Выбрать главу

В 1984-м повесть была окончательно запрещена. Точнее, не разрешена, что, в сущности, одно и то же. Получив сочувственный отказ и выйдя из высокого генеральского кабинета, я шел, понурив голову, по широкому, как улица, коридору, украшенному золоченой гербовой лепниной. На душе была тоска от тяжкого осознания непрошибаемости стены, заслонившей моей солдатской повести путь к читателям. И вдруг мне дорогу лениво перебежала откормленная мышь. Как? Здесь – в самом сердце обороноспособности державы? Да, здесь – в ГлавПУРе. Мышь! И мое сердце сжалось в предчувствии близких перемен…

5

Я смирился и, как принято теперь выражаться, переключился на другие литературные проекты. Вскоре вышла повесть «ЧП районного масштаба», ее стали обсуждать, экранизировать, инсценировать, а меня причислили к «прорабам перестройки», правда, не надолго. Однажды после встречи с читателями, где я с молодой горячностью волновался о судьбах отечества, интеллигентная библиотекарша с потомственно грустными глазами тихо заметила: «А на фотографии в «Юности» вы такой милый…»

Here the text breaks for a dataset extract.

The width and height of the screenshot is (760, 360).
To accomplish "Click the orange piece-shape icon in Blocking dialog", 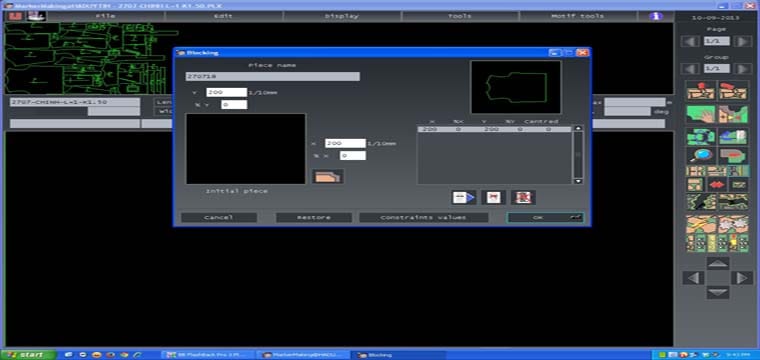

Следующая серьезная попытка легализовать «Сто дней…» была предпринята лишь в начале 1987-го. К тому времени я уже опубликовал и «Работу над ошибками», о которой тогда спорили похлеще, чем нынче о сериале «Школа», снятом юной режиссершей со смешной самодельной фамилией. Замечу между прочим, придуманный, ненатуральный псевдоним каким-то таинственным образом искажает развитие творческой личности, направляя в надуманное, ненастоящее русло. Это сознавал, кстати, чуткий к слову Борис Пастернак, понимавший, что Господь не одарил его роскошной фамилией, как горлана Маяковского, но при всей своей горней выспренности автор «Доктора Живаго» остался верен родовому имени. А ведь Борис Пастернак – это примерно то же самое, что Борис Репа. А поди ж ты!

Но вернемся к судьбе «Ста дней». Будучи делегатом XX съезда ВЛКСМ и выступая с высокой трибуны, я открыл всесоюзному форуму глаза на проблему «дедовщины», о которой был прекрасно осведомлен каждый прошедший армию делегат. Навзрыд поведав о горькой судьбе моего произведения, не первый год мыкающийся «по мукам согласования», я спросил: «Доколе?» Зал мне сочувственно похлопал. В перерыве делегаты пожимали мою руку, благодарили за гражданскую принципиальность, а по кулуарам между тем метались встревоженные военные люди, решая какой-то неотложный вопрос. И решили: с ответным словом выступил Герой Советского Союза «афганец» Игорь Чмуров и темпераментно обвинил меня в клевете на армию, мол, нет никакой «дедовщины» и никогда не было! По мановению невидимой руки многотысячный зал аплодировал стоя. Я сначала демонстративно сидел, сложив на груди руки и жертвенно усмехаясь, но, поймав укоризненный взгляд руководителя нашей московской делегации, тоже встал и, чуть не плача, стал хлопать человеку, обвинившему меня во лжи. А ведь на дворе стоял не 37-й, а 87-й – и никто за отказ аплодировать вместе с залом меня бы не расстрелял… Что бы сделал, скажем, Солженицын? Вышел шагами командора из зала и тут же дал бы гневное интервью Би-би-си, заодно отстегав литературных врагов и былых благодетелей, вроде Твардовского. Что бы сделал, например, Евтушенко? Не выходя из зала, он бы сочинил возмущенные стихи и прочитал на ближайшем вечере поэзии в Лужниках: «Когда румяный комсомольский вождь…» и т. д. Но я так не мог… Я был воспитан в духе советской соборности.